Factuellement, c’est vrai. Si vrai que, toujours selon la même source, il y a cette déclaration d’un « présidentiable de la droite et du centre » : Aujourd’hui, qu’on le veuille ou non, Marine Le Pen et Jordan Bardella sont les seuls prêts pour 2027. Ils ont un cap, des visages, une dynamique. Et surtout, ils ont le vent dans le dos. »

Factuellement, il est tout aussi vrai que Marine Le Pen aura innové en matière politique en nommant son dauphin de son vivant ; ce que n’ont jamais fait un Jacques Chirac ou un François Mitterrand. Certes, Jean-Marie Le Pen le fait lui aussi en la poussant à la présidence de son mouvement. Mais c’est plus ou moins contraint et forcé. Il lui remet les clefs du camion tout en lui permettant juste de le piloter en conduite accompagnée. Au contraire de Marine Le Pen qui laisse à Jordan Bardella une grande marge de manœuvre. Dans le monde politique, voilà qui est inédit et doit être mis à son crédit. Cette marge de manœuvre, elle la laisse également aux maires estampillés RN. À propos de Christophe Barthès, nouvel édile de Carcassonne, qui vient de prendre un arrêt anti-mendicité dans sa ville, elle répond au Parisien : « S’il prend cette décision, c’est probablement que la mendicité s’est développée de manière exponentielle dans sa ville, créant un trouble à l’ordre public, créant peut-être un sentiment d’insécurité. Par conséquent, je suppose que s’il prend cette décision, c’est probablement qu’il répond à une sollicitation de ses administrés. Permettez-moi de rappeler que, contrairement à ce qui a pu être écrit par le passé, nous n’avons jamais interféré dans le suivi des affaires des municipalités gagnées par nos candidats. Ils sont totalement libres de diriger leur commune comme ils le souhaitent, dans l’intérêt de leurs administrés. »

De gauche ? De droite ? Ou les deux à la fois…

Et comme le cercle de la raison et de la bonne gouvernance sait qu’Édouard Philippe, son nouveau héraut, est fragile, il convient de préparer le terrain et d’en rajouter dans la rivalité supposée au sein du binôme lepéno-bardellien. La première serait donc socialiste et le second libéral ; l’une pour le ni droite ni gauche, l’un pour le ni gauche ni gauche. Cela, ce sont encore les principaux intéressés qui en parlent le mieux.

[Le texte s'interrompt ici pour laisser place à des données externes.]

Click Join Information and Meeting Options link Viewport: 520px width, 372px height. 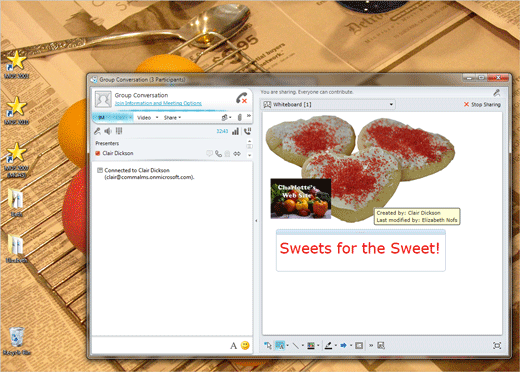[x=158, y=103]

Jordan Bardella, dans Le Figaro, à propos de la victoire d’Éric Ciotti à Nice dont on lui demande s’il s’agit d’une « victoire de l’union des droites » : « D’une certaine manière, oui. C’est surtout une victoire de l’union des patriotes. Marine Le Pen a raison là-dessus. La finalité de notre engagement pour la France, ce n’est pas de sauver un camp politique, c’est de rendre à la France sa grandeur millénaire. Il est vrai qu’il y a beaucoup d’électeurs patriotes qui, pendant très longtemps, ont voté pour l’UMP, ou pour LR, et qui ne se reconnaissent plus dans ce parti politique. Le général de Gaulle avait raison : la France, ce n’est pas la droite, ce n’est pas la gauche, c’est bien plus que ça. Évidemment que moi, j’inscris beaucoup de mes valeurs dans un ethos de droite, mais le Rassemblement national, c’est bien plus que cela. »

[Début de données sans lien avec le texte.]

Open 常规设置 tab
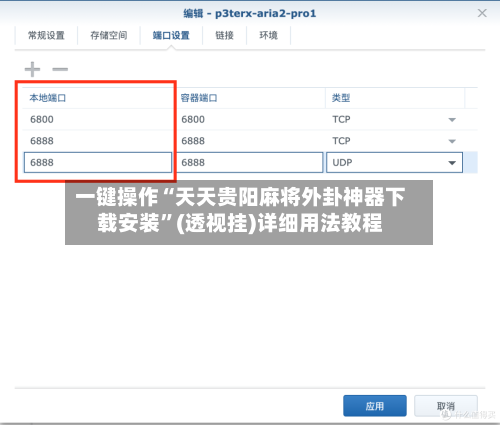This screenshot has height=425, width=500. pos(46,35)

Marine Le Pen, dans Le Parisien, à propos de ces mêmes déclarations : « Il est évident que Jordan s’adresse aux électeurs de droite qui sont dans une situation de désespoir absolu parce qu’ils ont des dirigeants politiques qui courent comme des canards sans tête. Si l’on se projette dans l’hypothèse où je pourrais être candidate à la présidentielle et lui être Premier ministre, il est parfaitement dans son rôle en cherchant à élargir une majorité dont, par définition, il aurait la responsabilité. Moi, je suis candidate à la présidentielle, et, par conséquent, j’aspire à être élue présidente de tous les Français. Je m’adresse à eux sur la base d’une idée profondément ancrée en moi qui est celle de l’union nationale. »

Certes, si l’hypothèse se trouvait inversée et que, décision judiciaire oblige, Marine Le Pen doive laisser la place à Jordan Bardella, il y a fort à parier qu’il puisse plus ou moins marcher dans les pas de celle l’ayant fait prince tout en sachant que roi, il pourrait devenir un jour. Pas mal, pour un parti donné pour être de tocards.